**Direction:** Reproduce the lines below with every occurrence of "Leaflet" swapped for "Brochure", keeping everything else unchanged.

**Input material:**
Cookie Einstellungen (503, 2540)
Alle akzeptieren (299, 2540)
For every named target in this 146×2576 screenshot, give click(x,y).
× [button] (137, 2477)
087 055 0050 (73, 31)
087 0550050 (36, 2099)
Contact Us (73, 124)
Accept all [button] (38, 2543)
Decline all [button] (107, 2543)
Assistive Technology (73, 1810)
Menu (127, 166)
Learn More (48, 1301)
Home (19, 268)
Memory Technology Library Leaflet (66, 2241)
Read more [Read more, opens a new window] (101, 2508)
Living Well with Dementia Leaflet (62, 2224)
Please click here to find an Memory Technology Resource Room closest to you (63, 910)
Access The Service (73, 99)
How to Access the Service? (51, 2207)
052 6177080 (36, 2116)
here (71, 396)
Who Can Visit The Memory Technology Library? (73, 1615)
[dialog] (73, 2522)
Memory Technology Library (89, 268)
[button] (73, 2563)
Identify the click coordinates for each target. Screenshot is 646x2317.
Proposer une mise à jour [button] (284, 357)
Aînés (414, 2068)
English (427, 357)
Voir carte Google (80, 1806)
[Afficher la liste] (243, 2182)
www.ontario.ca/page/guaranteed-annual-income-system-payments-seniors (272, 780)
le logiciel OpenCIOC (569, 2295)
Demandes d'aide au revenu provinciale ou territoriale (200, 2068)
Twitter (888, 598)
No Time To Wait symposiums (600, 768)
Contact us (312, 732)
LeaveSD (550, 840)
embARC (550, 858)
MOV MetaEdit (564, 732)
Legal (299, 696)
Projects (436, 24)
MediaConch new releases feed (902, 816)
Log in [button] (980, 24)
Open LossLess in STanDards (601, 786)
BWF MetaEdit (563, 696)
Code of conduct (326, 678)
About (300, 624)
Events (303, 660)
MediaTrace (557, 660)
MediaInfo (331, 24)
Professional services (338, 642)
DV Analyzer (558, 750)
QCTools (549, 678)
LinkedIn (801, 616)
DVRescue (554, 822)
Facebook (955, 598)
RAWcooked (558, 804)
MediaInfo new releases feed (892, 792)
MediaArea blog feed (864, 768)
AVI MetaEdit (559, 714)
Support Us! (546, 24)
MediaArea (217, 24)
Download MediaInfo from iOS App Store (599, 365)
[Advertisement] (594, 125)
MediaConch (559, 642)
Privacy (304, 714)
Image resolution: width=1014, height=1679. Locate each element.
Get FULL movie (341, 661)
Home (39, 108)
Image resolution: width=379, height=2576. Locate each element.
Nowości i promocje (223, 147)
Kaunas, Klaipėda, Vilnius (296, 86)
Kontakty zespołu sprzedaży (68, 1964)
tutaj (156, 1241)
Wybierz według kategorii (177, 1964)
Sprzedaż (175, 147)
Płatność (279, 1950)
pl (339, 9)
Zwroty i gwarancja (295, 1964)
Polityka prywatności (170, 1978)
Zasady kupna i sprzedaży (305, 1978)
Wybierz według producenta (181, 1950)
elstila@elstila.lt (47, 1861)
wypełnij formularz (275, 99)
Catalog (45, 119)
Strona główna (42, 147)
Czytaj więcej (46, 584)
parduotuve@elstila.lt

**Full solution:**
Cookie Einstellungen (503, 2540)
Alle akzeptieren (299, 2540)
For every named target in this 146×2576 screenshot, give click(x,y).
× [button] (137, 2477)
087 055 0050 (73, 31)
087 0550050 (36, 2099)
Contact Us (73, 124)
Accept all [button] (38, 2543)
Decline all [button] (107, 2543)
Assistive Technology (73, 1810)
Menu (127, 166)
Learn More (48, 1301)
Home (19, 268)
Memory Technology Library Brochure (66, 2241)
Read more [Read more, opens a new window] (101, 2508)
Living Well with Dementia Brochure (62, 2224)
Please click here to find an Memory Technology Resource Room closest to you (63, 910)
Access The Service (73, 99)
How to Access the Service? (51, 2207)
052 6177080 (36, 2116)
here (71, 396)
Who Can Visit The Memory Technology Library? (73, 1615)
[dialog] (73, 2522)
Memory Technology Library (89, 268)
[button] (73, 2563)
Identify the click coordinates for each target. Screenshot is 646x2317.
Proposer une mise à jour [button] (284, 357)
Aînés (414, 2068)
English (427, 357)
Voir carte Google (80, 1806)
[Afficher la liste] (243, 2182)
www.ontario.ca/page/guaranteed-annual-income-system-payments-seniors (272, 780)
le logiciel OpenCIOC (569, 2295)
Demandes d'aide au revenu provinciale ou territoriale (200, 2068)
Twitter (888, 598)
No Time To Wait symposiums (600, 768)
Contact us (312, 732)
LeaveSD (550, 840)
embARC (550, 858)
MOV MetaEdit (564, 732)
Legal (299, 696)
Projects (436, 24)
MediaConch new releases feed (902, 816)
Log in [button] (980, 24)
Open LossLess in STanDards (601, 786)
BWF MetaEdit (563, 696)
Code of conduct (326, 678)
About (300, 624)
Events (303, 660)
MediaTrace (557, 660)
MediaInfo (331, 24)
Professional services (338, 642)
DV Analyzer (558, 750)
QCTools (549, 678)
LinkedIn (801, 616)
DVRescue (554, 822)
Facebook (955, 598)
RAWcooked (558, 804)
MediaInfo new releases feed (892, 792)
MediaArea blog feed (864, 768)
AVI MetaEdit (559, 714)
Support Us! (546, 24)
MediaArea (217, 24)
Download MediaInfo from iOS App Store (599, 365)
[Advertisement] (594, 125)
MediaConch (559, 642)
Privacy (304, 714)
Image resolution: width=1014, height=1679. Locate each element.
Get FULL movie (341, 661)
Home (39, 108)
Image resolution: width=379, height=2576. Locate each element.
Nowości i promocje (223, 147)
Kaunas, Klaipėda, Vilnius (296, 86)
Kontakty zespołu sprzedaży (68, 1964)
tutaj (156, 1241)
Wybierz według kategorii (177, 1964)
Sprzedaż (175, 147)
Płatność (279, 1950)
pl (339, 9)
Zwroty i gwarancja (295, 1964)
Polityka prywatności (170, 1978)
Zasady kupna i sprzedaży (305, 1978)
Wybierz według producenta (181, 1950)
elstila@elstila.lt (47, 1861)
wypełnij formularz (275, 99)
Catalog (45, 119)
Strona główna (42, 147)
Czytaj więcej (46, 584)
parduotuve@elstila.lt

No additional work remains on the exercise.